___ Given passage ___

Local Government and the Transition to Democracy

The democratization of local government has been an almost ubiquitous feature of the transition to democracy in countries emerging from a recent period of authoritarianism in the so-called ‘third wave’ of democratization. This has been the case irrespective of whether the preceding authoritarianism took the form of military rule, single-party regime, racial exclusion or state communism.
By 1994, 63 of the 75 developing countries or countries in transition with populations over 5 million had policies to transfer power to local governments (Hommes, 1996). This included transitions in Latin America (Marcondes, 1996; Rodriguez, 1995), Asia (Tapales, 1996; Aziz and Arnold, 1996), Central and Eastern Europe1 (Tordoff, 1995; Davey, 1995a; Coulson, 1995; Norton, 1995; Hesse, 1993; Campbell, 1995c), Southern Europe (Tura, 1993; Medhurst, 1984; Diamandouros, 1984) and Africa (Pasteur, 1996; Tordoff and Young, 1994).
Throughout the transitions to democracy there has been a growing interest in ‘place’ as an alternative to centralization, with the emergence of strengthened municipalities, serving specific populations, loyal to specific territories, and linking localities with government (Reilly, 1995b; Bird, Ebell and Wallich, 1995).

___ Record set ___

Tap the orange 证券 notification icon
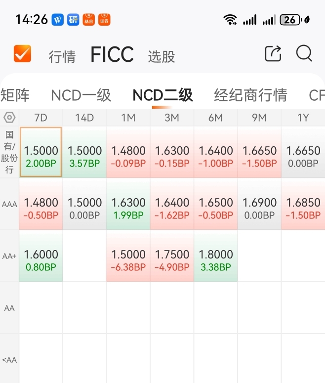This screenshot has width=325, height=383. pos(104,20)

___
___ Record set ___

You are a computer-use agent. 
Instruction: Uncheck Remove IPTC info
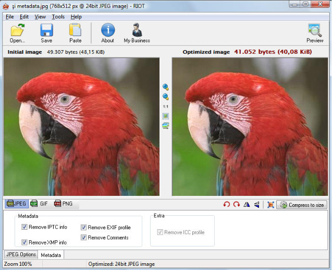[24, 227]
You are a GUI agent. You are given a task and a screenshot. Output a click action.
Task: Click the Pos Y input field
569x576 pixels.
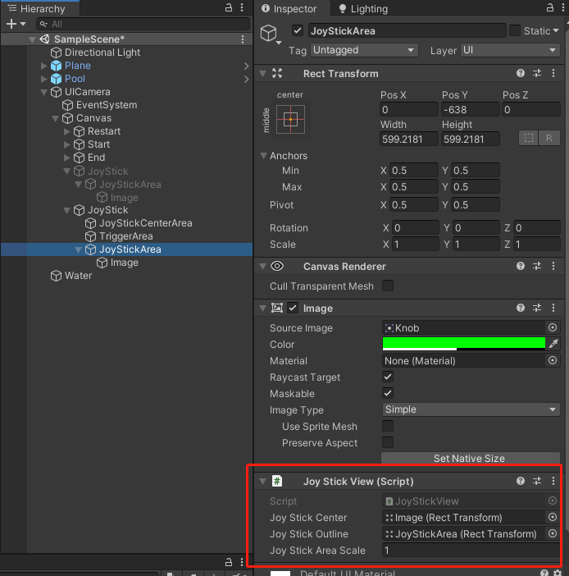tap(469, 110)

___

#### Goal A:
Reproduce the passage on local government and democracy, starting at the words "By 1994, 63" and stopping after "and Wallich, 1995).".
#### Goal B:
Carry on the passage on local government and democracy from the point where it ends.
The records are separate material and are not part of the passage on local government.

#### Right answer A:
By 1994, 63 of the 75 developing countries or countries in transition with populations over 5 million had policies to transfer power to local governments (Hommes, 1996). This included transitions in Latin America (Marcondes, 1996; Rodriguez, 1995), Asia (Tapales, 1996; Aziz and Arnold, 1996), Central and Eastern Europe1 (Tordoff, 1995; Davey, 1995a; Coulson, 1995; Norton, 1995; Hesse, 1993; Campbell, 1995c), Southern Europe (Tura, 1993; Medhurst, 1984; Diamandouros, 1984) and Africa (Pasteur, 1996; Tordoff and Young, 1994).
Throughout the transitions to democracy there has been a growing interest in ‘place’ as an alternative to centralization, with the emergence of strengthened municipalities, serving specific populations, loyal to specific territories, and linking localities with government (Reilly, 1995b; Bird, Ebell and Wallich, 1995).

#### Right answer B:
The Analysis of Local Democratization

Much of the commentary by social scientists on these trends and changes has tended to focus on local democratization as a means to better policy outcomes, in terms of both substance and process (for example, Robinson 1998; Baldersheim and Illner, 1996). Local government has been examined for its relationship to economic development, economic globalization, service quality and regional development. In studies of transitions explanations of reforms have been sought in central-local government relations, the previous history of local government, and variations in local social and economic conditions (Bennett, 1994; Lopez-Murphy, 1995; World Bank, 1997; Fukasaku and Hausmann, 1998).
However, occasionally observers have been tempted to reassert long-standing beliefs about the contribution which local government makes to viable democratic government nationally in order to see whether the consolidation of democracy in the post-authoritarian period requires democracy at the local level.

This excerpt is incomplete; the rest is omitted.